Bonnell, Victoria E. : University of California-Berkley
Victoria E. Bonnell is Professor of Sociology and Chair of the Center for Slavic and East European Studies at the
University of California, Berkeley, author of Iconography of Power: Soviet Political Posters under Lenin and Stalin
(California, 1997), and editor of The Russian Worker: Life and Labor under the Tsarist Regime (California, 1983),
among other works.
Hunt, Lynn : University of Pennsylvania
Lynn Hunt is Annenberg Professor of History at the University of Pennsylvania, and is author of The Family Romance
of the French Revolution (California, 1992), and editor of The New Cultural History (California, 1989), among other
works.
Summary
Nothing has generated more controversy in the social sciences than the turn toward culture, variously known
as the linguistic turn, culturalism, or postmodernism. This book examines the impact of the cultural turn on two
prominent social science disciplines, history and sociology, and proposes new directions in the theory and practice
of historical research.
The editors provide an introduction analyzing the origins and implications of the cultural turn and its postmodernist
critiques of knowledge. Essays by leading historians and historical sociologists reflect on the uses of cultural
theories and show both their promise and their limitations.
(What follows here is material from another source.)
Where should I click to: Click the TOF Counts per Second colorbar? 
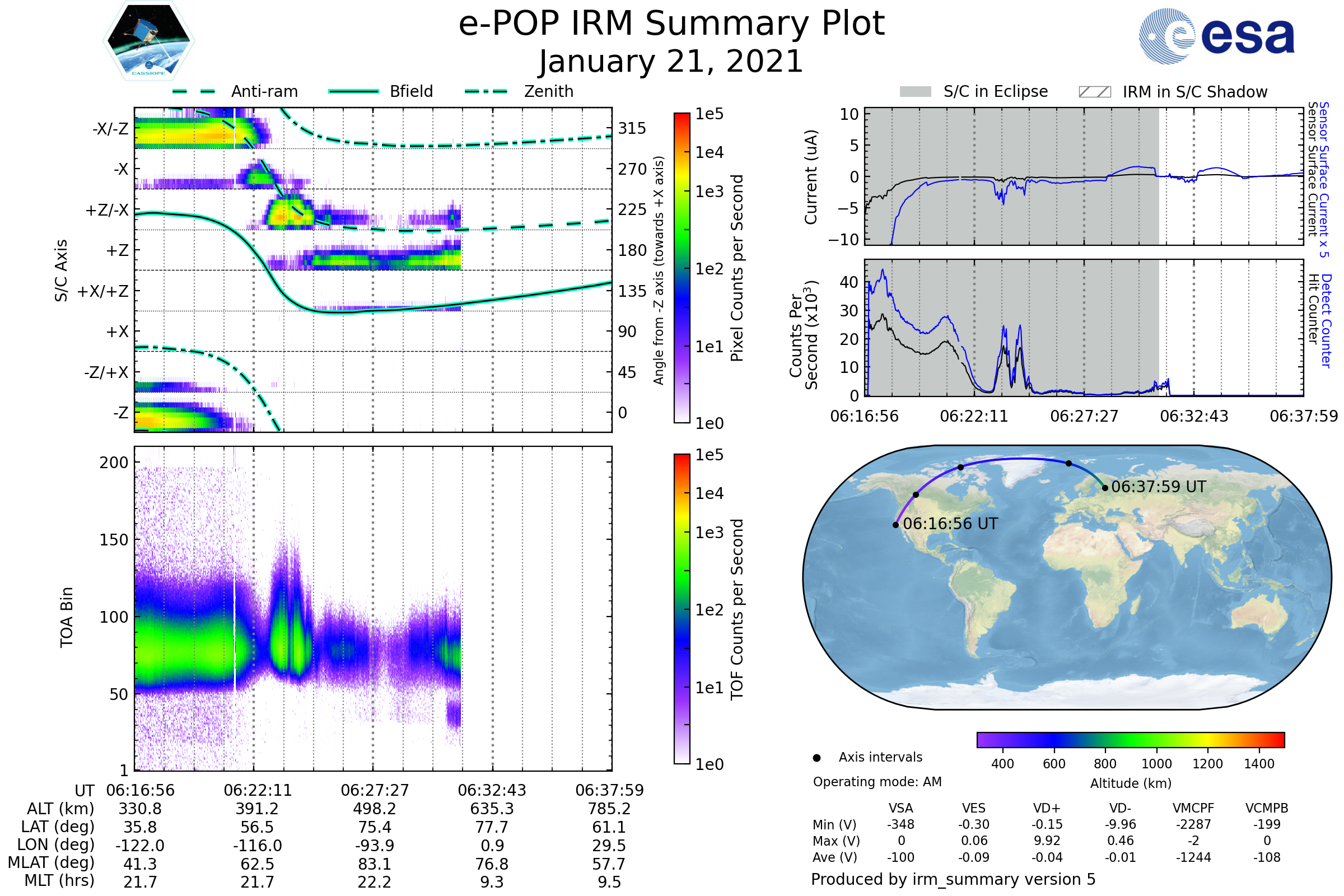tap(682, 609)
The afterword by Hayden White provides an assessment
of the trend toward culturalism by one its most influential proponents.
Beyond the Cultural Turn offers fresh theoretical readings of the most persistent issues created by the cultural
turn and provocative empirical studies focusing on diverse social practices, the uses of narrative, and the body
and self as critical junctures where culture and society intersect.